Fortunately, this seemed like a great excuse to start messing around with all of the amazing new AI art generation tools that have been emerging over the last year, such as DALL-E 2, Stable Diffusion, and Midjourney. My goal was to make something professional but stylized enough that it‘d be recognizable that it was generated somehow.

I set out following Jake Dahn’s fantastic set of tutorials.

I won’t go into detail on the technical process, if you want to understand that, read Jake’s blog instead. Instead, here’s how it went:

First, I took around 20 photos of myself. I tried to get some with different lighting, clothing, and angles. I didn’t bother cutting out the backgrounds as in the tutorial, but it didn’t seem to affect the final result too much.

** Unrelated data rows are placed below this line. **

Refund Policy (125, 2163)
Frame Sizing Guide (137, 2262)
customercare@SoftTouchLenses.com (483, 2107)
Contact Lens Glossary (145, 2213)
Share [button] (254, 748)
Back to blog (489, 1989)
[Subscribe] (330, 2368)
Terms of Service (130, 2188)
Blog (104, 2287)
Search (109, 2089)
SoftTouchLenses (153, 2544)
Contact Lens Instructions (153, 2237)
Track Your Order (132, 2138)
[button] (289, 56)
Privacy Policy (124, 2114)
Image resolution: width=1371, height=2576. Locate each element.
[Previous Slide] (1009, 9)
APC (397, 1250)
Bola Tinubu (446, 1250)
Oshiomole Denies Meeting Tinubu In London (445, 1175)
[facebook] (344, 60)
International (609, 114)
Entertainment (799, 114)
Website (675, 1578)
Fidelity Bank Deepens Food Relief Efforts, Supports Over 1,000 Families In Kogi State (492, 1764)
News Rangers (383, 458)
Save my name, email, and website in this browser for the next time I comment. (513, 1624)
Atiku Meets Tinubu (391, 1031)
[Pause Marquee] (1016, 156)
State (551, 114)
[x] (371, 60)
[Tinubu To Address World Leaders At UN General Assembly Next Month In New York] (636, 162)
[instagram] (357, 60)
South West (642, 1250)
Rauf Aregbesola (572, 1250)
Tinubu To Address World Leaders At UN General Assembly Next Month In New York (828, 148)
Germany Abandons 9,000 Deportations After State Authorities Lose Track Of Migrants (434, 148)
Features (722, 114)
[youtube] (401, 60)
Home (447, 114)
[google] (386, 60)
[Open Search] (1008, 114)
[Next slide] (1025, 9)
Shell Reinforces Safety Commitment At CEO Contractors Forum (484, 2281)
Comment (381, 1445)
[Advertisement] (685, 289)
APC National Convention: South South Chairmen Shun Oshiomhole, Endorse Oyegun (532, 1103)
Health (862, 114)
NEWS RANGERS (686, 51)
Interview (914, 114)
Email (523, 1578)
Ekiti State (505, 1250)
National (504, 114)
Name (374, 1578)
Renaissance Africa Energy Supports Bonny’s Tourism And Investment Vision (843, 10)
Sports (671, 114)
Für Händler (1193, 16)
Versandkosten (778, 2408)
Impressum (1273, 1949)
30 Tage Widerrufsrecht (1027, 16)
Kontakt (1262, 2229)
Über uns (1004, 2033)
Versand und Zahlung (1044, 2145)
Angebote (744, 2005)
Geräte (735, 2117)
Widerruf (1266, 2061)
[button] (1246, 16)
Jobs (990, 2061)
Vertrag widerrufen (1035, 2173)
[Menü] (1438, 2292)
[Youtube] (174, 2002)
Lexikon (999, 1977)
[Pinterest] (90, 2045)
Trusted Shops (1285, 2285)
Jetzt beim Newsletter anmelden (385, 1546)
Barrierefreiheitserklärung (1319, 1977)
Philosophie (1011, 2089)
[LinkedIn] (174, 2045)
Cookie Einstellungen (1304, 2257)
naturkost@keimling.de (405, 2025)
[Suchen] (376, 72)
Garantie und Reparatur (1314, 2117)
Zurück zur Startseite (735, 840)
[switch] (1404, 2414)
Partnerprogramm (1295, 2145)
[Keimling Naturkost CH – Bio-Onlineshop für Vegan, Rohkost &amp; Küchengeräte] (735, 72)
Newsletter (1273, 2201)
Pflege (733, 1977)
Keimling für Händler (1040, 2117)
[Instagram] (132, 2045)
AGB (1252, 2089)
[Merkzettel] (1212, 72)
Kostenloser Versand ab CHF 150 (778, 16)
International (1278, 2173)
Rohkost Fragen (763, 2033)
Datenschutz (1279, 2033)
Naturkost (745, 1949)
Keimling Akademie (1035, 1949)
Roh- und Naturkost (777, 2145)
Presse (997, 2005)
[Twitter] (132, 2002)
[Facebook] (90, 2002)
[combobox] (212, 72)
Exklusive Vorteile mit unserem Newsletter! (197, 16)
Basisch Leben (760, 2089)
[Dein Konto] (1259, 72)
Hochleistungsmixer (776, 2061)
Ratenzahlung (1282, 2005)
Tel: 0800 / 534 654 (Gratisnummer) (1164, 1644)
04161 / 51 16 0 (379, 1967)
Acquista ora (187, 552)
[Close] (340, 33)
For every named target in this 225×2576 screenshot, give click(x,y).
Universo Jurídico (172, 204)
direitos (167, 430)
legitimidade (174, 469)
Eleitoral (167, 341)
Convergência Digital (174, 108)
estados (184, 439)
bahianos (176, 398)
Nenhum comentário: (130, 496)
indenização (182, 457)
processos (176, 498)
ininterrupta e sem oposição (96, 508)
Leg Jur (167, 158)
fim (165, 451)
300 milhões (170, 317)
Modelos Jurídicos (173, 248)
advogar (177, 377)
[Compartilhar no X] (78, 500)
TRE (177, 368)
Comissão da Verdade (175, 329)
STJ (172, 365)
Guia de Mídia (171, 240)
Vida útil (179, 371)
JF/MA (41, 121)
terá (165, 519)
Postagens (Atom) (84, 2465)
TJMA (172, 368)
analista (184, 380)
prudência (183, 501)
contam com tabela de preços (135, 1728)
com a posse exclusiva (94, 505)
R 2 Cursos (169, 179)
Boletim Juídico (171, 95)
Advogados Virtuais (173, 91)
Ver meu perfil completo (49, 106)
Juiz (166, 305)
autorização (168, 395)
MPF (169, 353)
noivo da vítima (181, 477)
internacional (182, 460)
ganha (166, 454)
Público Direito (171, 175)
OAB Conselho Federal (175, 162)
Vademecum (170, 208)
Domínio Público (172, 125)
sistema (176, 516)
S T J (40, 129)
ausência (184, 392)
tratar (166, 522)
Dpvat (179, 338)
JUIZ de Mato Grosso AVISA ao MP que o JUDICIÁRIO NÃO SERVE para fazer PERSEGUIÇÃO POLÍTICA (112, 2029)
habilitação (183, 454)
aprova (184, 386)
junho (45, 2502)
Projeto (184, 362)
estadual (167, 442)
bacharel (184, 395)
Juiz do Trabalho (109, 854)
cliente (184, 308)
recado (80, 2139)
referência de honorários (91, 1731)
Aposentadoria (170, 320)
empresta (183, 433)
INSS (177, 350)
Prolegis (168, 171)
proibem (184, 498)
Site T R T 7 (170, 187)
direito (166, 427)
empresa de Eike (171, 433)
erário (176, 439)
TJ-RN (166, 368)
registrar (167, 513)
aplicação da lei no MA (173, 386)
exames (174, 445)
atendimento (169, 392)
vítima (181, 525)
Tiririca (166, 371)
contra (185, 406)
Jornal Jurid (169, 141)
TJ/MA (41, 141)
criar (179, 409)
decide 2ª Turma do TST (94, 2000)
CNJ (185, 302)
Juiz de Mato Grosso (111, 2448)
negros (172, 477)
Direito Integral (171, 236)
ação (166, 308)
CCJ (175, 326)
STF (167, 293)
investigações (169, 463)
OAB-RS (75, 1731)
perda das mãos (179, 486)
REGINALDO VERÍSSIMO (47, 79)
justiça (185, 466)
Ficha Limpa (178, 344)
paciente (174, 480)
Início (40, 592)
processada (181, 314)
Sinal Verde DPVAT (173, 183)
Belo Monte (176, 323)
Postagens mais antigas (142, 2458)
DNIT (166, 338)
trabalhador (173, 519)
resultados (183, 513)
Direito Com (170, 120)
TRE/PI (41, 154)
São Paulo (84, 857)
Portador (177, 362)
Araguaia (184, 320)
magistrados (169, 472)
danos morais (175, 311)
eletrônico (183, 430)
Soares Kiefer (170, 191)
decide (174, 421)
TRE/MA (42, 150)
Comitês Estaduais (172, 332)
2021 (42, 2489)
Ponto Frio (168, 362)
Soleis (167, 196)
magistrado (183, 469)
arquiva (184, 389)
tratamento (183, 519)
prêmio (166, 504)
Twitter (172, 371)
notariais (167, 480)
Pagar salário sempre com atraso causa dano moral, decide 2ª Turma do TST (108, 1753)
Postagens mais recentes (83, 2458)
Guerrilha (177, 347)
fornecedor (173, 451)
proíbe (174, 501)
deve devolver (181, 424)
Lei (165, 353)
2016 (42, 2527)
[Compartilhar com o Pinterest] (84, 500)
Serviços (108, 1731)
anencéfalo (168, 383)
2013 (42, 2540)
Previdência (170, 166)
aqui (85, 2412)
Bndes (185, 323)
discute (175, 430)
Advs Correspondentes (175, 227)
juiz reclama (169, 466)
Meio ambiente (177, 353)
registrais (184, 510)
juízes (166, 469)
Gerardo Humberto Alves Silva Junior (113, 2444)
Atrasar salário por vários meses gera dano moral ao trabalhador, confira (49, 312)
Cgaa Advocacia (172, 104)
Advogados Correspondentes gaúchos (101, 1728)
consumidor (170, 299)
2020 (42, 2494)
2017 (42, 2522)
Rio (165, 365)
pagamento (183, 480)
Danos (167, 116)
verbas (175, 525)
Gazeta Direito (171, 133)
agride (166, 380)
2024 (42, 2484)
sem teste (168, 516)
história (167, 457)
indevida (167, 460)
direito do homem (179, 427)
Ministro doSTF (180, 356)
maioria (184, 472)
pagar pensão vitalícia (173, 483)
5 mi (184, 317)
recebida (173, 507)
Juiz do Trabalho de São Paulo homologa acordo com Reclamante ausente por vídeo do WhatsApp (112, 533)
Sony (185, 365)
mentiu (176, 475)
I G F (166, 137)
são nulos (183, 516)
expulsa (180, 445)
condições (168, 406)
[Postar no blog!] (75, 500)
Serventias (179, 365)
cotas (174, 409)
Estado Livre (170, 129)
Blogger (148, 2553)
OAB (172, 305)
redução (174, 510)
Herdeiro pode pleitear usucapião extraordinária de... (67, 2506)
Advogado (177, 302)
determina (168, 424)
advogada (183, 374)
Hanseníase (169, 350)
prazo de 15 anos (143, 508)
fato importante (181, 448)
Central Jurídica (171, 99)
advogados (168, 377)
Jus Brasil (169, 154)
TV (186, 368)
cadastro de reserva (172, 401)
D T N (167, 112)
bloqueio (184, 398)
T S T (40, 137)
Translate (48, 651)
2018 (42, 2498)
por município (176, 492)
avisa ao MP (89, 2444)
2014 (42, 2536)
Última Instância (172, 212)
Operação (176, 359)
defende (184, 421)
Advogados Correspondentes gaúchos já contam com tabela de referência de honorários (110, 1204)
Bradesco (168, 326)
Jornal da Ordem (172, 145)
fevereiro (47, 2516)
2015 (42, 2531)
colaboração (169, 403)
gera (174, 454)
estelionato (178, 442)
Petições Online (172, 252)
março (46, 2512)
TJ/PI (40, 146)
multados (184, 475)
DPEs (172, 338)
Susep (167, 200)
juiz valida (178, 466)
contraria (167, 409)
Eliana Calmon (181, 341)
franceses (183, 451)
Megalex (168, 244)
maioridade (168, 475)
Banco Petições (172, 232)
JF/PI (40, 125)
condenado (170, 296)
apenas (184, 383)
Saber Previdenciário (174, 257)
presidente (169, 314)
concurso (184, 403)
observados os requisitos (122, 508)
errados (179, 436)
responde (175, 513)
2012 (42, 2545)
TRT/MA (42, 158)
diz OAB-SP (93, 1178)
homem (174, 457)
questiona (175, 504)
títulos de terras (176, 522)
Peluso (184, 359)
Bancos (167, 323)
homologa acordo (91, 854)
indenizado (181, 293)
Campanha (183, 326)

I used the images to generate custom tensors with LORA using this repl. It was just a few clicks and a few minutes of training, and it gave me a link for a data file that I could turn around and plug into Stable Diffusion.

With Stable Diffusion 1.5 out, I’m sure I could have gotten better results by seeking out a newer model, but I wanted to see if I could do this whole project in a couple of hours without having to download any software. Instead, I used the Stable Diffusion 1.3 model available at this repl.

The meat of the project was trying to come up with good prompts. I tried a few dozen variations and found that around 1 in 10 photos might be something that I could use. After around an hour, I created several new headshots in various styles that had an acceptable likeness.

If you’re going to try this, my main suggestion is to generate a lot of images from each prompt before you discard it. I had to sift through plenty of nightmare fuel to find these good results, but with enough photos, you can sift out good ones relatively quickly.

Nightmare fuel

Ultimately, I landed on this image, which had the best likeness of my face in a noticeable but subtle painterly style.

There was only one problem. What is up with that sweater?

No problem though, this was an opportunity to try another technique, AI-assisted inpainting. Its 2023 after all, If I don’t like the shirt, I’ll just have AI draw me a new one. So, back to repl.

First I needed to whip up a quick layer mask, So, I hopped onto my favorite web app, the incredible web-based Photoshop clone PhotoPea, and masked off the shirt by hand.

Unfortunately, my results from this method were… inconsistent.

Despite some pointed negative prompting, all it wanted to do was to create a somehow even uglier sweater!

Finally, I compromised and decided to move forward with this relatively basic t-shirt design, which I then just dumped back into PhotoPea to recolor manually with another hue and saturation adjustment layer.

Lastly, I wanted to see if I could do something about the background. This is the type of thing stable diffusion is great at, and it quickly gave me many usable options via prompts such as “simple stylized painting abstract colorful digital painting”

Then, it was back to PhotoPea to combine the layers together.

Given it was around 2 hours of work and around $3 of GPU time, I’m thrilled with how it turned out. Ultimately, I probably won’t be using this on LinkedIn, but it's still pretty cool. What do you think?